Marois prédit que la Charte des valeurs fera consensus au Québec

Partagez
Tweetez
Envoyez

Publié 20/08/2013 par Jocelyne Richer (La Presse Canadienne)

à 17h33 HAE, le 25 août 2013.

QUÉBEC – Loin d’être un facteur de division entre Québécois de toutes origines, la future charte des valeurs fera consensus dans la population et deviendra un élément fort d’unité, comme c’est le cas pour la loi 101, prédit la première ministre Pauline Marois.

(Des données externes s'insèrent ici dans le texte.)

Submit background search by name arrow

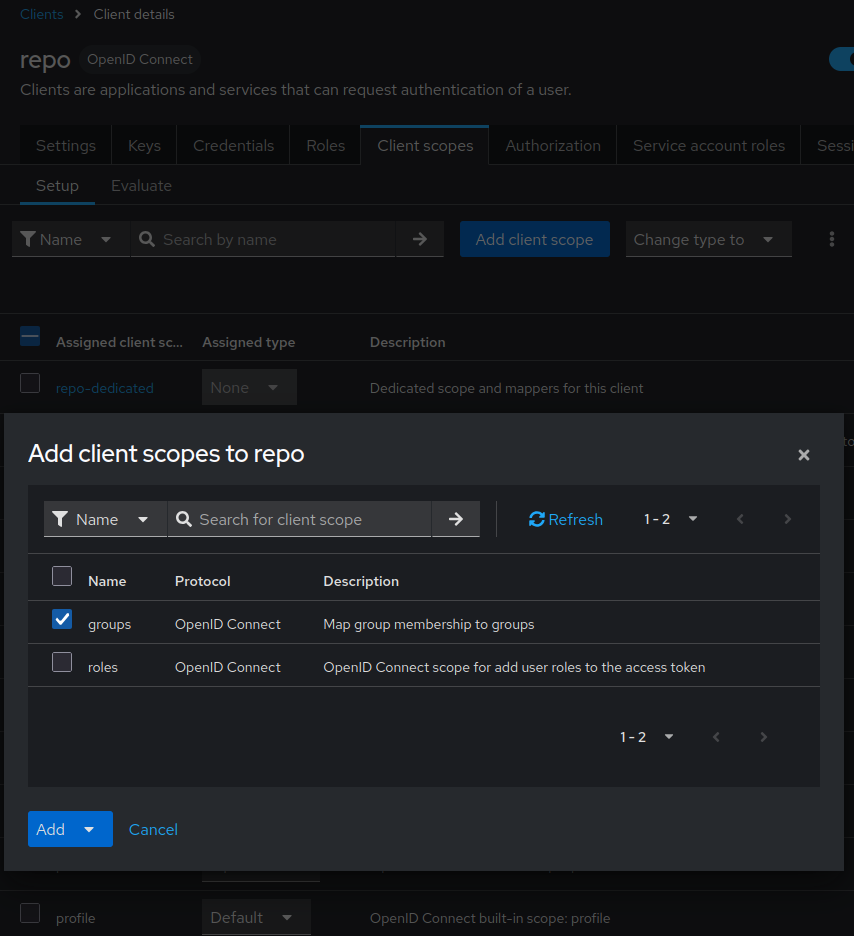point(420,239)
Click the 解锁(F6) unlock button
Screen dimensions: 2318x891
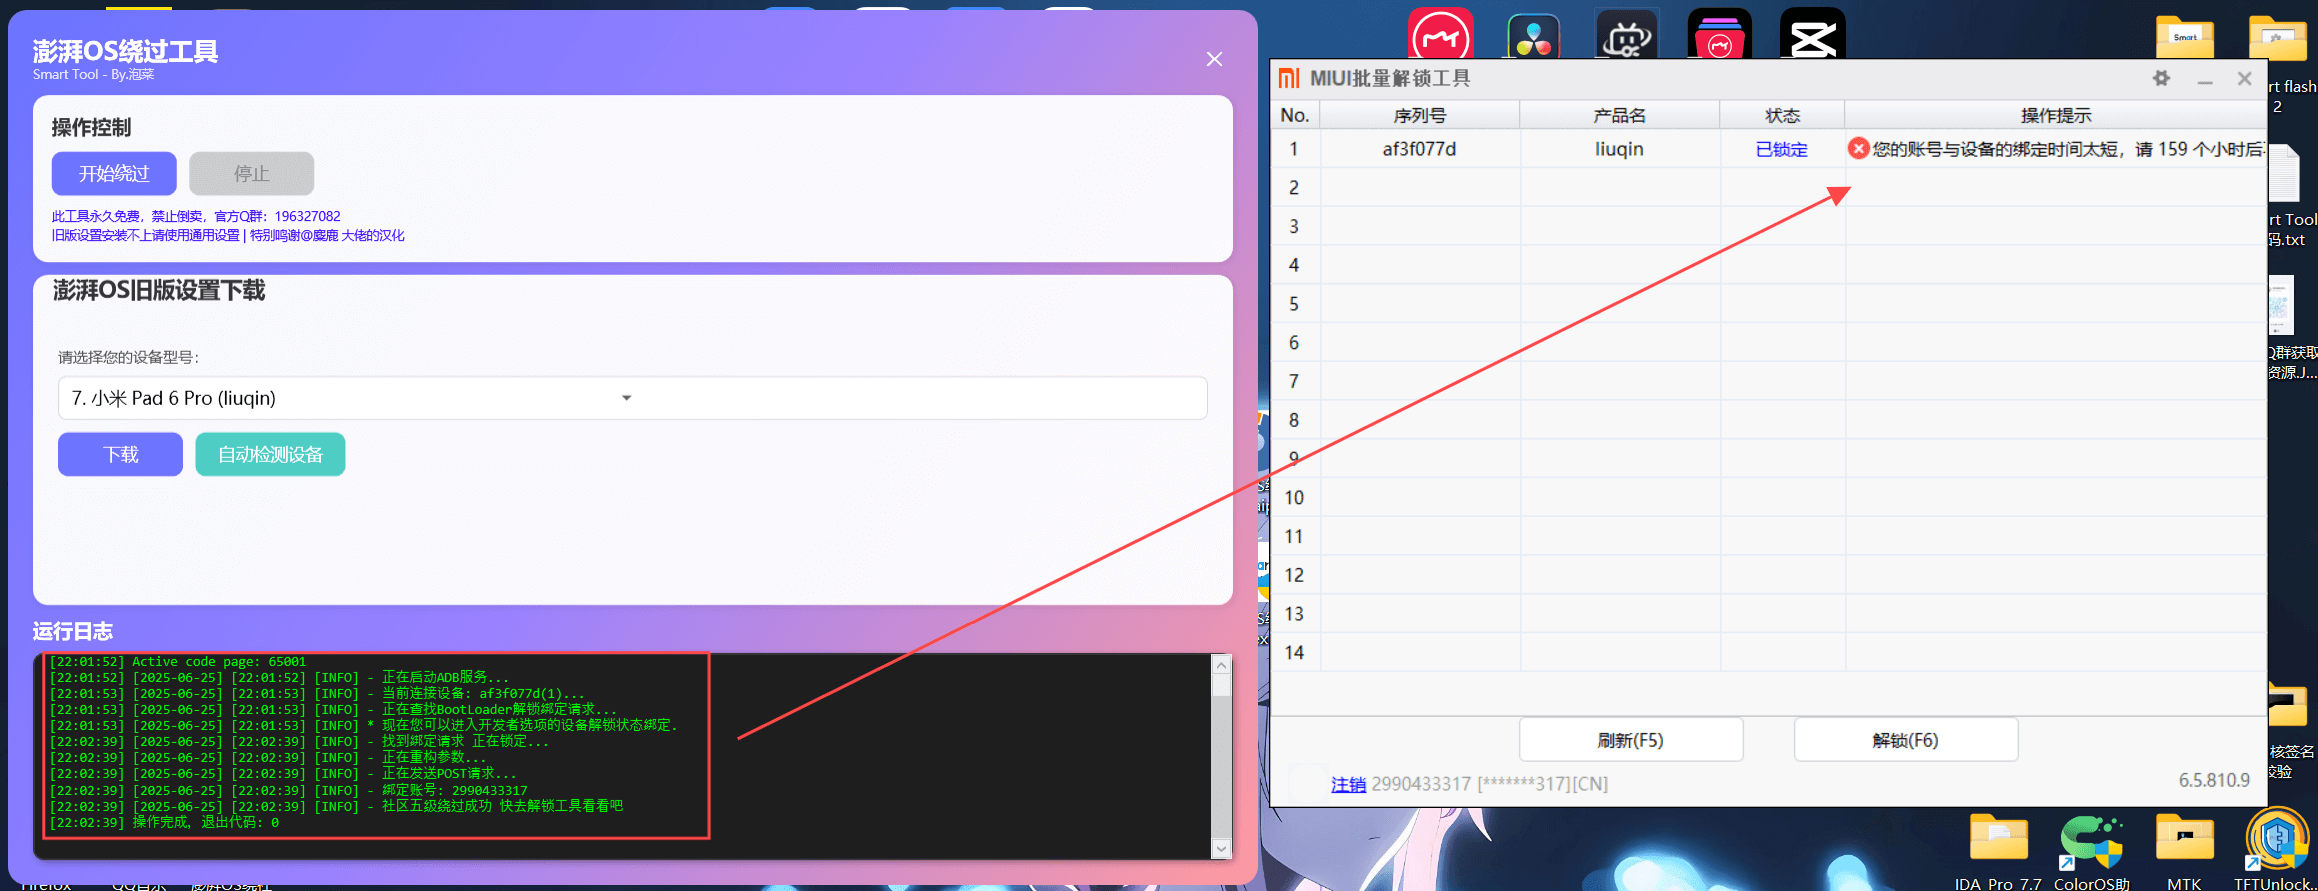click(x=1905, y=740)
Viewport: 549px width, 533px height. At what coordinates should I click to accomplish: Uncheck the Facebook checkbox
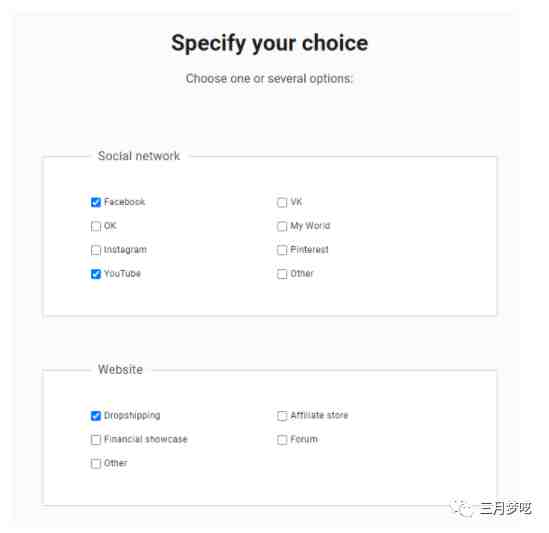point(96,202)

C’était la première fois, dimanche, que la première ministre parlait publiquement de son projet de charte, depuis que le débat a été relancé cette semaine, à quelques jours du dépôt attendu des grandes orientations du gouvernement en matière de neutralité religieuse de l’État, préambule à la présentation d’un projet de loi cet automne.

Avant même d’être rendu public, le projet de charte des valeurs québécoises, qui devait être au départ une charte de la laïcité, sème la controverse.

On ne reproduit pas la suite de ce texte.